**Excerpt**
========================================

The sale for January first is at ComicBookFonts.com. All of their fonts will be on sale for only $20.14, but that sale is ONLY on December thirty-first.


----------



## fontgeek (Jul 24, 2006)

Only two or so hours left on the Comicraft (comicbookfonts.com) sale!
Don't get stuck in the mind set that only something listed as a "Halloween" or "Horror" font is usable for your haunt graphics.


----------



## fontgeek (Jul 24, 2006)

They're carrying the sale on 'til midnight of January 1st.


----------



## fontgeek (Jul 24, 2006)

Is there any interest in seeing more font/lettefing samples?


----------



## SPOOKY J (Nov 20, 2009)

Yes, this has been very helpful and saved me some search time. Thank you!


----------



## fontgeek (Jul 24, 2006)

Is displaying them the way I did helpful, or does it need to be done differently?
The way I've done it in the past is to show the font's name in the font itself, this doesn't work for icon, glyph, or symbol fonts, for those I use a generic typeface in small print to show the name, I finish the line with a location where the font can be found.
My tastes tend to be a bit more eclectic than most, and because I draw and create graphics for a living, I don't shy away from commercial/pay fonts for these lists.
If you'd rather see stuff displayed differently, tell me how it should be.


----------



## SPOOKY J (Nov 20, 2009)

I don't feel that you need to change. I am actually glad that you have posted the "pay for" references also. Like many here I am on a tight budget, and I'm cheap, and would have passed alot of these wonderful fonts by without even looking at them. Thank you again for sharing and opening up a world of choices!


----------



## Bethene (Jan 19, 2008)

I agree, thank you, I do not know why I have not checked this thread out before,, I will for sure be back to check it out when I need a cool font,


----------



## fontgeek (Jul 24, 2006)

========================================

**Information supplied**
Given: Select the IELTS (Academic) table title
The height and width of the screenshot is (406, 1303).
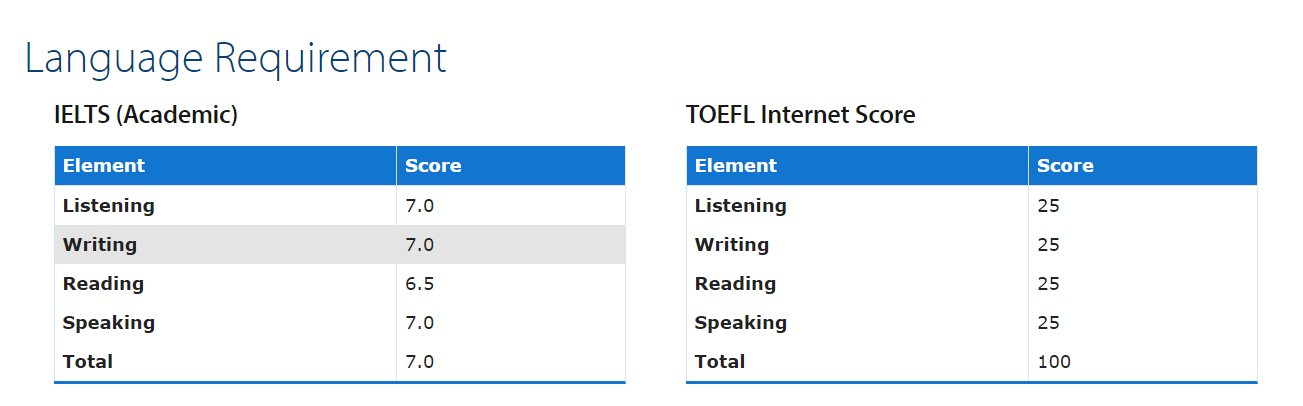Looking at the screenshot, I should pos(146,115).
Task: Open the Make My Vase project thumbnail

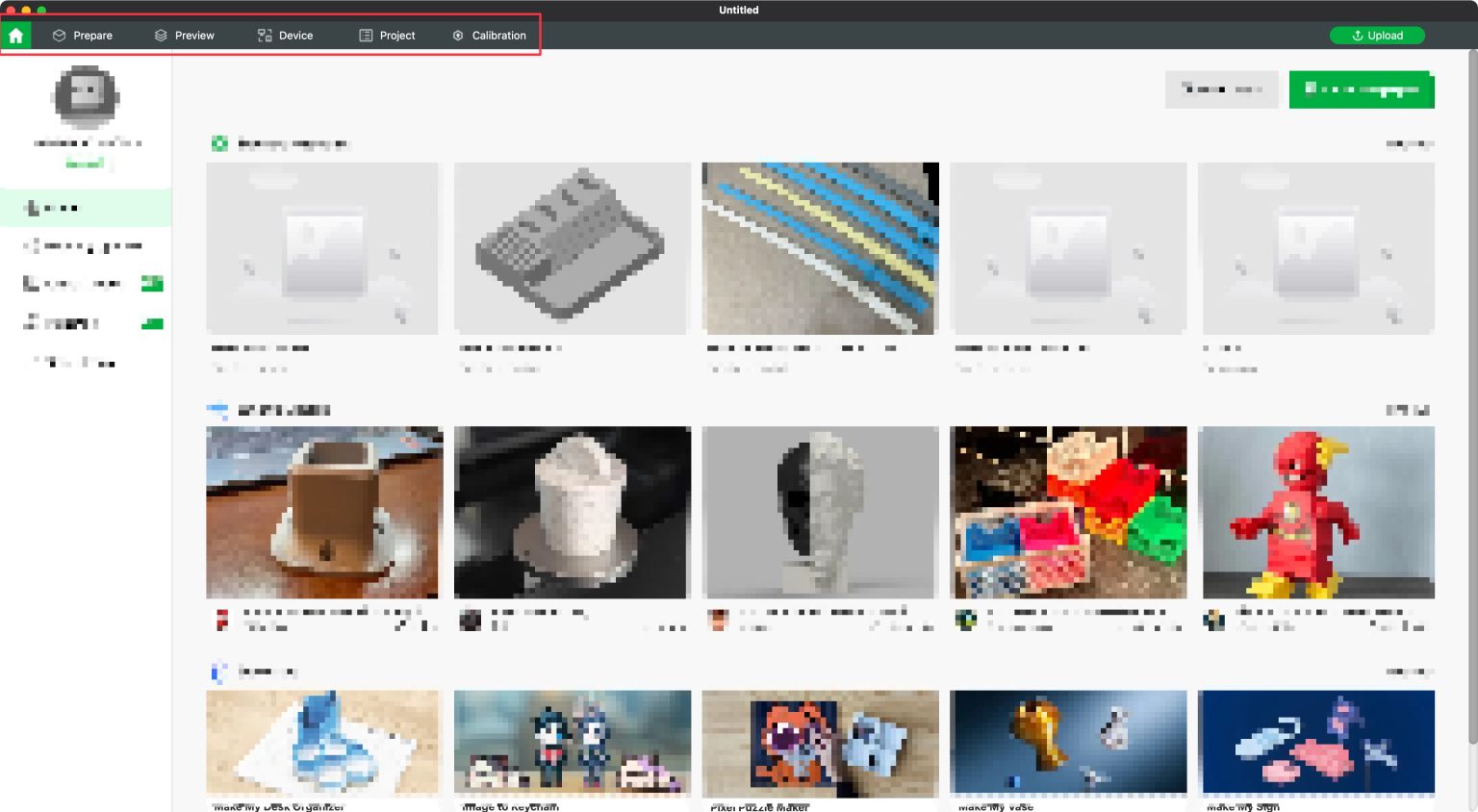Action: (1068, 742)
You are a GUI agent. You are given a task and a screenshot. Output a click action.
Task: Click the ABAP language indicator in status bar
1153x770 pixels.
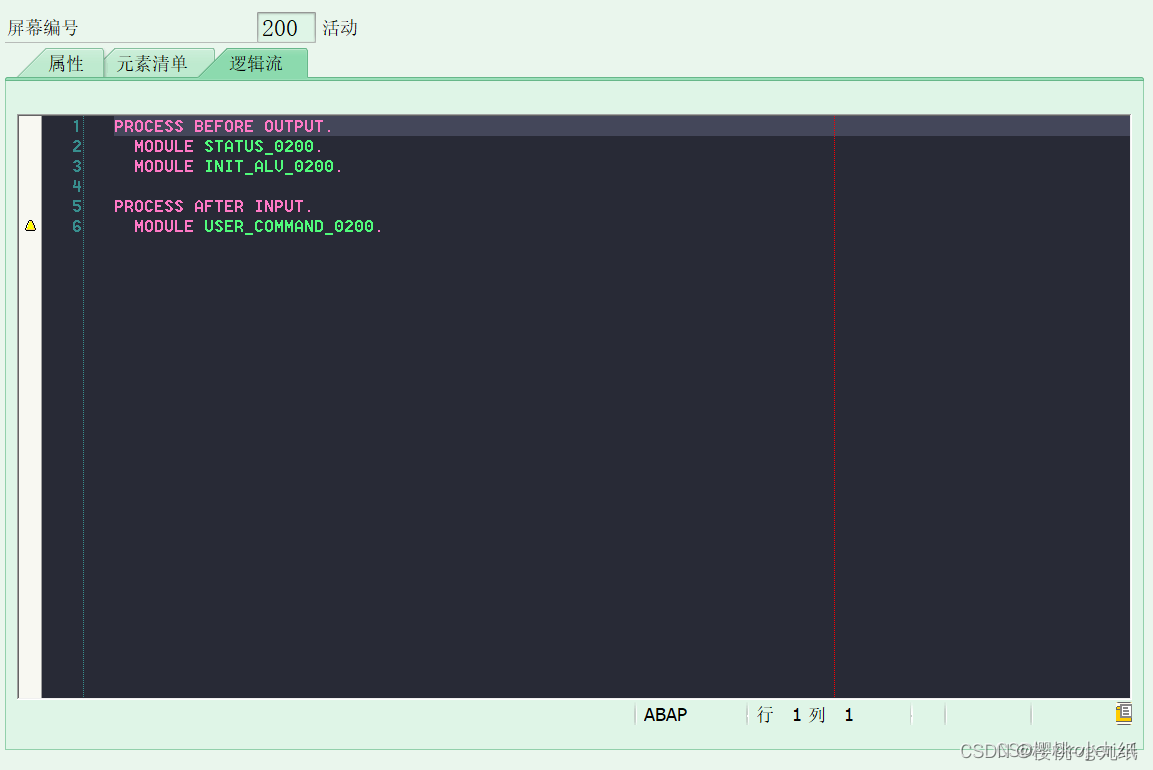click(664, 714)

========================================

**Written exercise 1**
List every username that appears as a post header in the font thread.
**Written exercise 2**
According to the font thread, what sale price applies to all fonts at ComicBookFonts.com?
**Written exercise 3**
Continue the font thread with the next post, starting right after the last line shown.
The entries have no connection to the font thread.

**Result 1**
fontgeek, SPOOKY J, Bethene

**Result 2**
$20.14

**Result 3**
Free fonts can be great, but one of the biggest problems is that they get overused BECAUSE they are free. A look becomes popular so everyone jumps onto the bandwagon and suddenly your flyer or sign looks just like a thousand others.
Like typing in all caps, or everything in the same font, it quickly becomes a case of "the boy who cried wolf". Instead of drawing attention to your text, it all becomes the same and the readers end up ignoring it or not remembering it.

Don't be afraid to look for free fonts on commercial websites (Myfonts.com, HypeForType.com, FontHaus.com, Fonts.com, etc.) you'd be amazed at what's available both free and legally.

Also, don't be afraid to shop around for the best price on commercial fonts, those same commercial websites almost always have sales going on. You can often find some real deals there.

When you are considering a font for your work, look at the WHOLE font. Will you need numbers, monetary symbols ($¢¥ etc.), hyphenation, punctuation, or...? Lots of cool looking, and often free, fonts have only the letters, and sometimes only uppercase/capitals, or lowercase/minuscules, so you need to either find something compatible with your chosen font, of find a different font to use for your project.
Type out samples of the text you would use and see if the results are readable to other people. Often times we get mental blinders, thinking that because we like a particular font that it's actually easily readable to the intended market, only to find out, often painfully, that people can't read our signs, our flyers, our ads, our tickets, etc.


----------



## fontgeek (Jul 24, 2006)

Let's see if this works.
This is another batch of fonts from various artists and vendors that I've found useful for doing haunt stuff.
I didn't, for the most part, include the vendor's name, I'd strongly suggest that you do searches to see who's offering the best deal on any given font.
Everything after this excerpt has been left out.